After this patch goes in, will need to update each cookbook
that uses rabbit mq to add these to the conf file.

Change-Id: Ie89f48b4a471d48df88f185a1012da9eb63071bd
Partial-Bug: 1464706
---
 attributes/messaging.rb | 18 +++++++++++-
 metadata.rb             |  2 +-
 spec/default_spec.rb    | 64 ++++++++++++++++++++---------------------
 3 files changed, 49 insertions(+), 35 deletions(-)
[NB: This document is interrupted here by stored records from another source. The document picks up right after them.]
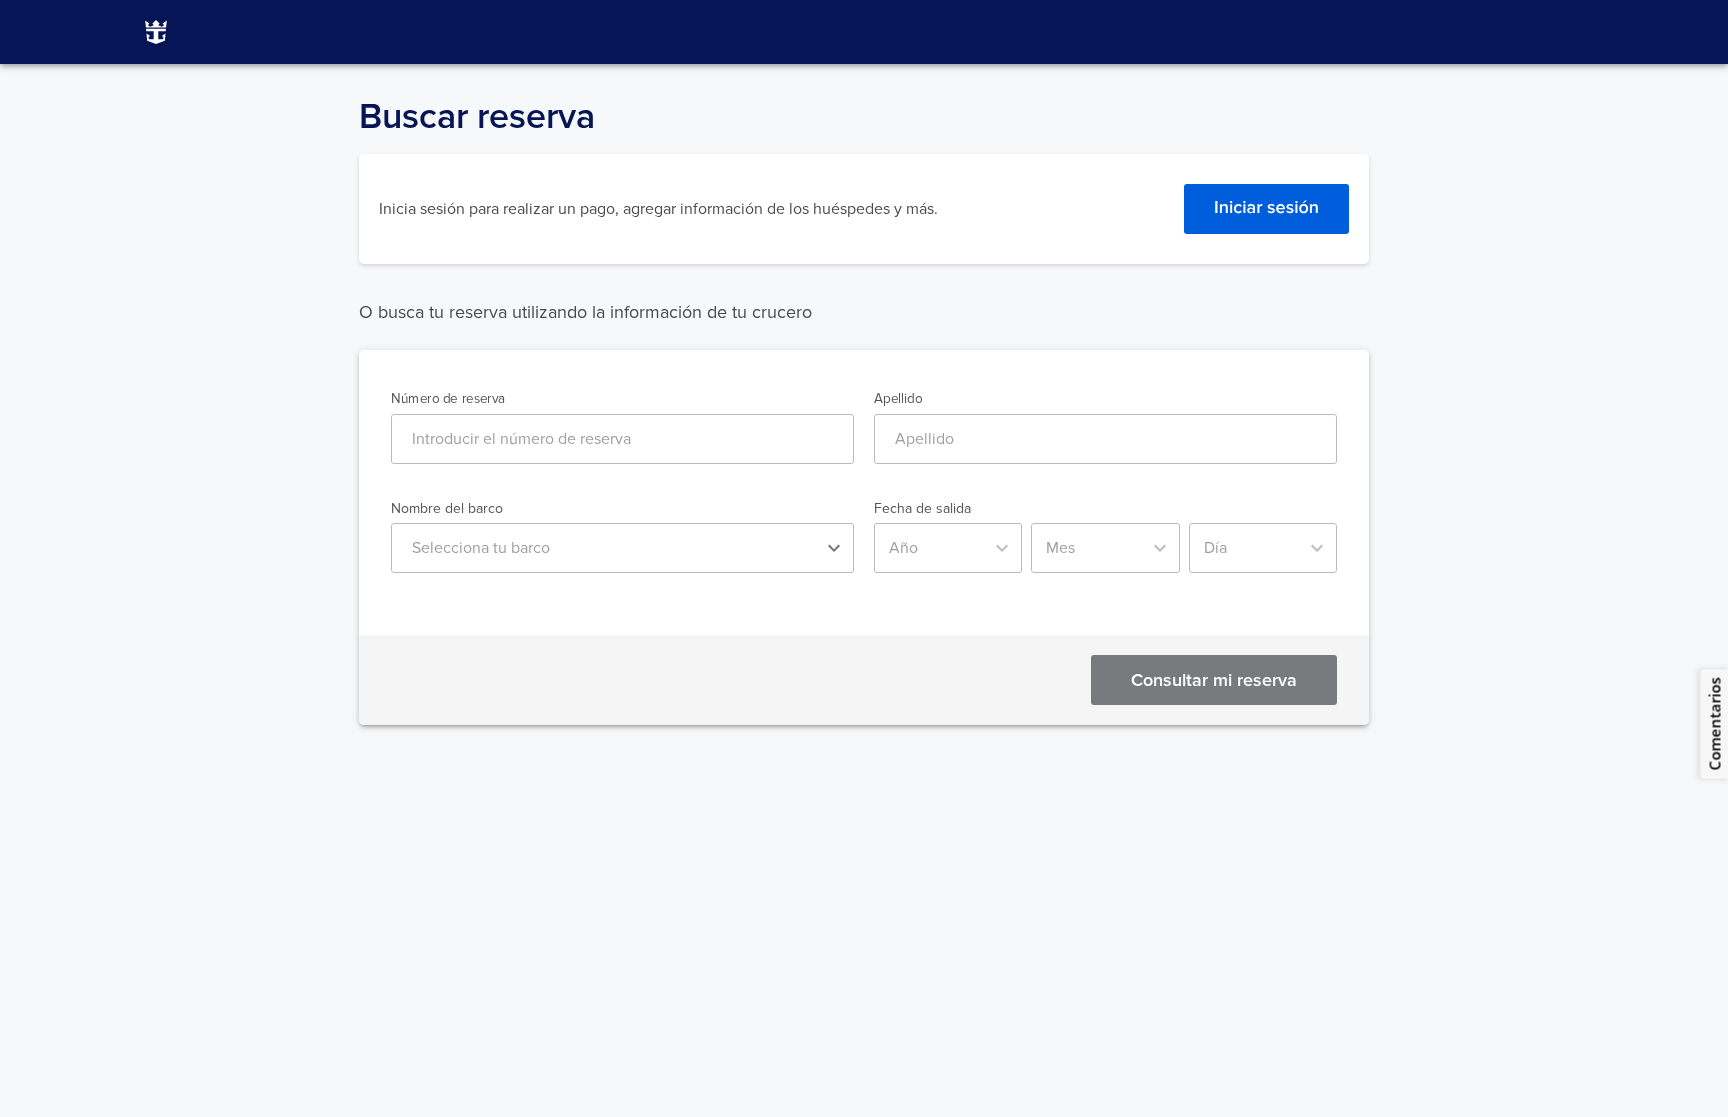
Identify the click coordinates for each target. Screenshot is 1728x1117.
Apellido (898, 399)
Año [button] (903, 548)
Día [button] (1215, 548)
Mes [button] (1060, 548)
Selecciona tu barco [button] (481, 548)
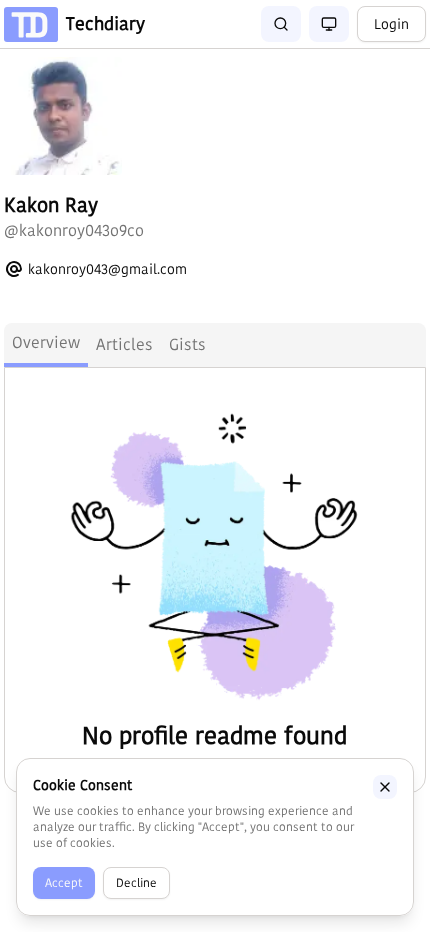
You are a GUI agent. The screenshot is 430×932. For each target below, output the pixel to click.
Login (391, 24)
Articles (124, 344)
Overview (46, 342)
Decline (136, 882)
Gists (187, 344)
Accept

diff --git a/attributes/messaging.rb b/attributes/messaging.rb
index b09d75b1..6077e026 100644
--- a/attributes/messaging.rb
+++ b/attributes/messaging.rb
@@ -57,6 +57,17 @@ default['openstack']['mq']['qpid']['protocol'] = 'tcp'
 default['openstack']['mq']['rabbitmq']['use_ssl'] = false
 # SSL version to use (valid only if SSL enabled)
 default['openstack']['mq']['rabbitmq']['kombu_ssl_version'] = nil
+# SSL key file (valid only if SSL enabled)
+default['openstack']['mq']['rabbitmq']['kombu_ssl_keyfile'] = nil
+# SSL cert file (valid only if SSL enabled)
+default['openstack']['mq']['rabbitmq']['kombu_ssl_certfile'] = nil
+# SSL certification authority file (valid only if SSL enabled)
+default['openstack']['mq']['rabbitmq']['kombu_ssl_ca_certs'] = nil
+# How long to wait before reconnecting in response to an AMQP consumer cancel notification
+default['openstack']['mq']['rabbitmq']['kombu_reconnect_delay'] = 1.0
+# How long to wait before considering a reconnect attempt to have failed.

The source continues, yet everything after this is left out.